Planning for the Beagle Project
4 stars 1 forks source link

Feature: Google Scholar "Cited By" Module #18

Open chrisgervang opened 9 years ago

chrisgervang commented 9 years ago

Search google scholar for the PDF loaded into Beagle, and the reveal the "cited by" information.

Have:

Need:

  1. Reliable way to identify the PDF for a service like, say, Google Scholar.
    • Getting unique identification of a paper from the PDF text and meta data. For example, extracting direct paper title.
    • grab the top text of the page.
    • meta data could be useful.
    • font size.
    • DOI -> database query -> direct title. For example, Alt Metrics.

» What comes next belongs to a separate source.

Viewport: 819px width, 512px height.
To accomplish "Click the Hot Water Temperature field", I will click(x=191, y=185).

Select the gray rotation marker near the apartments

Consideration: These can be organized into npm modules

adammarblestone-zz commented 9 years ago

DOI-->PubMed http://www.ncbi.nlm.nih.gov/pmc/pmctopmid/

We can use this to extract titles from DOI's, if the article is in pubmed.

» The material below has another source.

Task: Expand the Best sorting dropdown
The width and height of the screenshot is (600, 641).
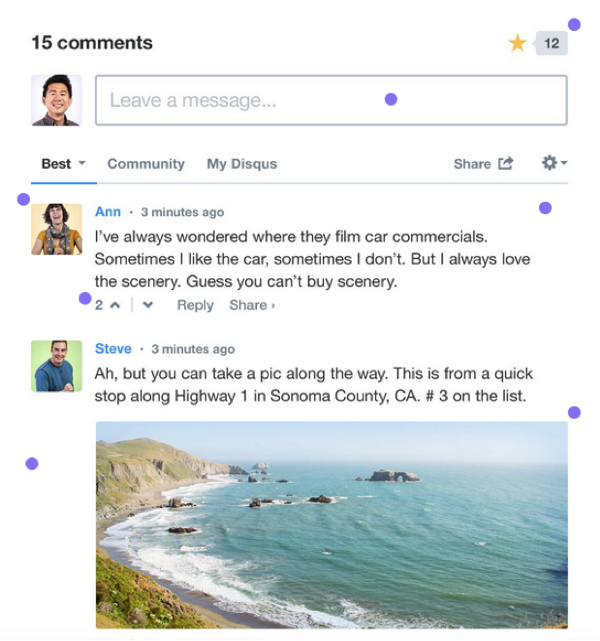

Would be one of multiple ways to get title and author data from a PDF, without relying on detailed PDF parsing.

adammarblestone-zz commented 9 years ago

Maybe it is possible to search Scholar by DOI:

http://academicanswers.waldenu.edu/a.php?qid=290302

adammarblestone-zz commented 9 years ago

We should have multiple ways to get a scholar search going from a PDF-in-browser... could include getting the title via the PDF, via pubmed, via other sources and searching scholar for the title... could also include direct scholar search of the DOI...?

adammarblestone-zz commented 9 years ago

I am not sure the above search scholar by DOI thing really is something that works well... got to test it.

adammarblestone-zz commented 9 years ago

http://www.crossref.org/

is probably the best solution for DOI --> metadata

adammarblestone-zz commented 9 years ago

http://search.crossref.org/?q=10.1177%2F0741713611402046

adammarblestone-zz commented 9 years ago

Crossref = over 68 million journal articles